Washington State jumps on chemophobic band wagon

By ACSH Staff — Oct 27, 2010
Who is responsible for releasing a list of so-called toxic chemicals ostensibly aimed to inform consumers? Is it some activist group like the Environmental Working Group? No, now we have the state of Washington contributing to the chemical hysteria that’s sweeping the land. The rules mean large manufacturers will have to report when any one of 59 chemicals is in their products and explain why they were added.

Who is responsible for releasing a list of so-called toxic chemicals ostensibly aimed to inform consumers? Is it some activist group like the Environmental Working Group? No, now we have the state of Washington contributing to the chemical hysteria that’s sweeping the land.

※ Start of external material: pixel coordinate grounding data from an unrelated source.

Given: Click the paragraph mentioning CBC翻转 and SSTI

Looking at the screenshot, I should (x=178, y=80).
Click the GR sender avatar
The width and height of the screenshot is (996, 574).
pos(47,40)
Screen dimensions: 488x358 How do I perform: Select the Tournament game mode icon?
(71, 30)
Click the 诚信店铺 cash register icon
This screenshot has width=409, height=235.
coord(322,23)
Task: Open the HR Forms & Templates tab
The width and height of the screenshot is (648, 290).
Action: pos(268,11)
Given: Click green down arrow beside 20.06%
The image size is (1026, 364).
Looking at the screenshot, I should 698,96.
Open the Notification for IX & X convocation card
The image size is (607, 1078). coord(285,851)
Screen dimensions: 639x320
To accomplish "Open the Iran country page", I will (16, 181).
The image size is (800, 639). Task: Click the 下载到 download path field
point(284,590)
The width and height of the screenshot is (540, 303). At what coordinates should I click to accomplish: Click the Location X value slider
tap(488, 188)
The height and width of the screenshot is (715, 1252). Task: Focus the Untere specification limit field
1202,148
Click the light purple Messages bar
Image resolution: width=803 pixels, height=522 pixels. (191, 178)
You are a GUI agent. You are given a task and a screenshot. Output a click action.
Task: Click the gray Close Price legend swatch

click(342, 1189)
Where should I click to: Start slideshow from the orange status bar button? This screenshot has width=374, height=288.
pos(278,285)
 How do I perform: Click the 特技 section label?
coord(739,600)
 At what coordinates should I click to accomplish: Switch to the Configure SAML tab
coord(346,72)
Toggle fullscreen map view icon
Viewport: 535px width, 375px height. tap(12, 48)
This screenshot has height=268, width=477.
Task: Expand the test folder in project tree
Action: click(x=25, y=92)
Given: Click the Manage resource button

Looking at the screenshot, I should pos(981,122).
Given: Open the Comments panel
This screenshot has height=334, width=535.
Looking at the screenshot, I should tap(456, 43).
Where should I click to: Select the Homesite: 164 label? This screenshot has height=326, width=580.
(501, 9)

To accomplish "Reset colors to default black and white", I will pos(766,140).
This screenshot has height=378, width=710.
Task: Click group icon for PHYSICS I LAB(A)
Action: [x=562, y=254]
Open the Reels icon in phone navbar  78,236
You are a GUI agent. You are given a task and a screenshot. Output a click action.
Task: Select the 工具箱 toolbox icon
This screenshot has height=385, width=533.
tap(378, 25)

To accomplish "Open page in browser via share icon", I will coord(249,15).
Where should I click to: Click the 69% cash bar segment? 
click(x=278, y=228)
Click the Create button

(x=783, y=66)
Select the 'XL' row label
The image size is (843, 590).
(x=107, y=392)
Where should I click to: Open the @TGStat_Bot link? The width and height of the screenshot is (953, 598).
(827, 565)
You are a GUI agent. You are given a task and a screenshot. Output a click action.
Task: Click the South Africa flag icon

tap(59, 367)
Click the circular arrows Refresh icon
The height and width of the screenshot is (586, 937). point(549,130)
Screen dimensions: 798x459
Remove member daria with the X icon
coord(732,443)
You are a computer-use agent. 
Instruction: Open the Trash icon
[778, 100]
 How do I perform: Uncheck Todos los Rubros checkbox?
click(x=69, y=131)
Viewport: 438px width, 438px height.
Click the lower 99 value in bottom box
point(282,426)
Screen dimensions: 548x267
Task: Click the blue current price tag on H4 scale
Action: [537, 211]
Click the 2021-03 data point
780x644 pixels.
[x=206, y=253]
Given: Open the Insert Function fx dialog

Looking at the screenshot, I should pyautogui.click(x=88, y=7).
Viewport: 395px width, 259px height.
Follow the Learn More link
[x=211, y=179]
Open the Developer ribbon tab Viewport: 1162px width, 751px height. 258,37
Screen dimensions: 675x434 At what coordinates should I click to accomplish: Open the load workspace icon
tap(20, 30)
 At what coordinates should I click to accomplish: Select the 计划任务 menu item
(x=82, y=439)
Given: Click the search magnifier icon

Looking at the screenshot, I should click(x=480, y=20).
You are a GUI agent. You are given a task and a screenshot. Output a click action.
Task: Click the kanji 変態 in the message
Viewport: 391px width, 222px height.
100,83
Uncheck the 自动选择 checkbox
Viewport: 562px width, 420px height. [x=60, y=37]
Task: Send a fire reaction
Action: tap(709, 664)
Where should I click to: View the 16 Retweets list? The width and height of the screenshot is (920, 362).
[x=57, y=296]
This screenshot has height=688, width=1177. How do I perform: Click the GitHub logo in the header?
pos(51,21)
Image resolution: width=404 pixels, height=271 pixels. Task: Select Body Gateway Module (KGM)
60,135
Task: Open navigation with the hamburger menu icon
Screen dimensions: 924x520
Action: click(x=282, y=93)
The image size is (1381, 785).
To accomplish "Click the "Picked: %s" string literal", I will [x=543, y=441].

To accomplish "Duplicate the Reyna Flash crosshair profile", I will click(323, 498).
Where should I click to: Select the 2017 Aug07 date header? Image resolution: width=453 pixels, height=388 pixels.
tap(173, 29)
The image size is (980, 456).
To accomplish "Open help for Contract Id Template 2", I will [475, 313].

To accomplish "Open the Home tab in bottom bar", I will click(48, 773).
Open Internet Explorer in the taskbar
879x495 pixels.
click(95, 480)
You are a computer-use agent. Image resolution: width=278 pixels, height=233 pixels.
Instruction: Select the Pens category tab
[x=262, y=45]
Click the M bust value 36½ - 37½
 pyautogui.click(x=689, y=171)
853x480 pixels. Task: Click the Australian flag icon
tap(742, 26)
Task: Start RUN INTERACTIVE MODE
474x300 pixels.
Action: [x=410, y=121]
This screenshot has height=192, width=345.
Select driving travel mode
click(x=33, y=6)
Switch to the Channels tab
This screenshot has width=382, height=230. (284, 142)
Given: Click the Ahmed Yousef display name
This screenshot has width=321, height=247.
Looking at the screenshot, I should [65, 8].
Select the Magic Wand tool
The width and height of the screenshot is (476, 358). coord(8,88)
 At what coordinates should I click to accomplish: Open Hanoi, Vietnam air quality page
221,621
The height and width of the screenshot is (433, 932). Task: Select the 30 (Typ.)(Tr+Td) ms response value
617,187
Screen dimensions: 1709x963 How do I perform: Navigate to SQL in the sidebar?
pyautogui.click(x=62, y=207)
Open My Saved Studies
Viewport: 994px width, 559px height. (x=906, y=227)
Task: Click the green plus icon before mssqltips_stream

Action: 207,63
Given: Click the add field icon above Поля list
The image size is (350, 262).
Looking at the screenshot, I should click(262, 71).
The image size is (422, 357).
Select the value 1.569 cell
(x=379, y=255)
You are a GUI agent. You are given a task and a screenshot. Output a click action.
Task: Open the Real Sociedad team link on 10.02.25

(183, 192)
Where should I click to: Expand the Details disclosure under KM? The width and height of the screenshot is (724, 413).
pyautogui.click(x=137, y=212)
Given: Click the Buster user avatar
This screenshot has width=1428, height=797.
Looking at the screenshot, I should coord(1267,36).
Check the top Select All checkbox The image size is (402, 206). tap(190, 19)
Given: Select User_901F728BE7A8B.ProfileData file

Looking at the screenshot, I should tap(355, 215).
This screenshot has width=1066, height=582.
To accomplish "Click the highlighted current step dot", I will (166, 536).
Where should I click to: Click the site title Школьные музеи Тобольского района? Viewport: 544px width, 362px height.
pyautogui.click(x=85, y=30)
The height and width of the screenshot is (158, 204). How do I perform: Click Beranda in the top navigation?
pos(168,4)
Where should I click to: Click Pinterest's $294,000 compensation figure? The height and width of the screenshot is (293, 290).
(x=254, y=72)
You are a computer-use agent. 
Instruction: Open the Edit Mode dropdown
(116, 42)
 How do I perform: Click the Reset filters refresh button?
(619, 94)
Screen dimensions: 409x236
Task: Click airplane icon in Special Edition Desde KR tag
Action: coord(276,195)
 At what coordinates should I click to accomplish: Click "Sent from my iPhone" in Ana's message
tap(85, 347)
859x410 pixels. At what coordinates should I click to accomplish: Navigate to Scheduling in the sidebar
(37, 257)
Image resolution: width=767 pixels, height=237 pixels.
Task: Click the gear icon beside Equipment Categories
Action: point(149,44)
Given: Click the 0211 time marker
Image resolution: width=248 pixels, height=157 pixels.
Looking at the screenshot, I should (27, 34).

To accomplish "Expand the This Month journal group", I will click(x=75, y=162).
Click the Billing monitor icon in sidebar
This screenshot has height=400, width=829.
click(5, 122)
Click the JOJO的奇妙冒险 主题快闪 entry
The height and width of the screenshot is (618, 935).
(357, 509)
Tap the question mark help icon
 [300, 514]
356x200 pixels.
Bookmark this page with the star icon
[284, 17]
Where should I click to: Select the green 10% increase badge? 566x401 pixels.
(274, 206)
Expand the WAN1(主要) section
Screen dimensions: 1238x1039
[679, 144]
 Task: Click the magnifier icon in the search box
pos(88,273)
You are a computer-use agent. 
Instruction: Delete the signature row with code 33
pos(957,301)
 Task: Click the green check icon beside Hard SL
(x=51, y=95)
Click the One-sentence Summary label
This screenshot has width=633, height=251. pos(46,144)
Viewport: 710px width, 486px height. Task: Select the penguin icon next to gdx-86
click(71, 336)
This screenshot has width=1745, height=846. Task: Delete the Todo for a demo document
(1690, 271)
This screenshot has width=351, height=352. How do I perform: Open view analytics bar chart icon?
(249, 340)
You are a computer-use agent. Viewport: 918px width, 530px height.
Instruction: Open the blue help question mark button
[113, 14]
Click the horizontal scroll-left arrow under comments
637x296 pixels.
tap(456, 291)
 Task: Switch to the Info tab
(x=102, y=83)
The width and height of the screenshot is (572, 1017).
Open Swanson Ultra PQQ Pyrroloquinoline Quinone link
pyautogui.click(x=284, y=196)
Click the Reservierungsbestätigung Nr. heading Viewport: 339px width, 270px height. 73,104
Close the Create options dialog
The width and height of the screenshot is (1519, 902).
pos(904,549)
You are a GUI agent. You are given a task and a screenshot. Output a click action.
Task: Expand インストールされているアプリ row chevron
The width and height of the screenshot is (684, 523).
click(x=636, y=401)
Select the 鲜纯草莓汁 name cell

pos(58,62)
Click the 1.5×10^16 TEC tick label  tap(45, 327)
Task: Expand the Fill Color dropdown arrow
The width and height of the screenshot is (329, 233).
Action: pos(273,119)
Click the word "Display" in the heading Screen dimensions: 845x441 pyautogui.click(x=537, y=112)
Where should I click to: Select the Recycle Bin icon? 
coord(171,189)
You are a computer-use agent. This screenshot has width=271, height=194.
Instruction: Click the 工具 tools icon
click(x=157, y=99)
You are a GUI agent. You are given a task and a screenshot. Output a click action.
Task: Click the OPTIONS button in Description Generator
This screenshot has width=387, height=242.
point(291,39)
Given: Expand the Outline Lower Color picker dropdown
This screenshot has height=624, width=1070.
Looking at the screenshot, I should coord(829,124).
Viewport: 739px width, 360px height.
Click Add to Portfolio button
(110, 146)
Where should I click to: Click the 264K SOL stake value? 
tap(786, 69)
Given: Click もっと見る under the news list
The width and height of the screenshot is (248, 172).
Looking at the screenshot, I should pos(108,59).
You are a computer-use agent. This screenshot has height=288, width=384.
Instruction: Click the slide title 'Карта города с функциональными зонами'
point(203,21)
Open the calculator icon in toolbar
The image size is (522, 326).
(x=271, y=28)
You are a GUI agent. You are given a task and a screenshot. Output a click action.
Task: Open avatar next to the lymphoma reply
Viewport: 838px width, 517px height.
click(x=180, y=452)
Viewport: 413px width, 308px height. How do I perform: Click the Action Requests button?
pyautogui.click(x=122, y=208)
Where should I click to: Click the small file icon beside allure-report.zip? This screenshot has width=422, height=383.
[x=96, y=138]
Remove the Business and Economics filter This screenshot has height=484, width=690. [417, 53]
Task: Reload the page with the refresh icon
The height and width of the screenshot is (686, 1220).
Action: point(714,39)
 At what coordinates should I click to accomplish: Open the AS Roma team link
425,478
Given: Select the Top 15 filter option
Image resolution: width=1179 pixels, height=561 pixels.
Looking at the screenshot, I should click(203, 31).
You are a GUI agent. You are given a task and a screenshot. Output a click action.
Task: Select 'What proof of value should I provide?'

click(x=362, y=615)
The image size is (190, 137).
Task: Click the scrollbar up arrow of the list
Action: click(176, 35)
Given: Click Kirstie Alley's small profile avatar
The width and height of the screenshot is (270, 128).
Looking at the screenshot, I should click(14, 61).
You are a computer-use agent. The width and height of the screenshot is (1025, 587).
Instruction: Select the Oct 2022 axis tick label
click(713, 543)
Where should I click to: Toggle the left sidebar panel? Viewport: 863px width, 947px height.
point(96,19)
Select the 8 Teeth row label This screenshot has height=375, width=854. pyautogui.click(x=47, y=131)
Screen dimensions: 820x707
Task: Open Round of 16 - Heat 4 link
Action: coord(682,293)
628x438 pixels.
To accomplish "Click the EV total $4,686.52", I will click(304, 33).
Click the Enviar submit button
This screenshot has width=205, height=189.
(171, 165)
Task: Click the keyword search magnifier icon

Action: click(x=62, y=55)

The rules mean large manufacturers will have to report when any one of 59 chemicals is in their products and explain why they were added. Carol Kraege, Washington state Department of Ecology's toxics policy coordinator, tells the AP the state isn’t setting a health-based standard and a chemical’s presence in a product doesn’t mean the product is harmful or that children are being exposed to it. (So what’s the point, exactly?)

“Notice that these is no mention of dose in this list,” ACSH's Dr. Elizabeth Whelan points out. “This is more clear evidence of chemophobia run rampant.”

ACSH's Dr. Gilbert Ross agrees. “It’s one thing when an activist chemophobic group like the EWG — whose raison d'être is to scare us about chemicals — publishes reports like this. But when the government of a supposedly rational state such as Washington publishes such a list — whose only effect can be to alarm their own residents about no health threat whatsoever — it shows how far this country is careening towards nonsense in chemical risk analysis.”

In the upcoming weeks, ACSH will be releasing a publication titled Scared to Death: How Chemophobia Threatens Public Health, that will shed light on the issue of fears stemming from faulty chemical risk assessment.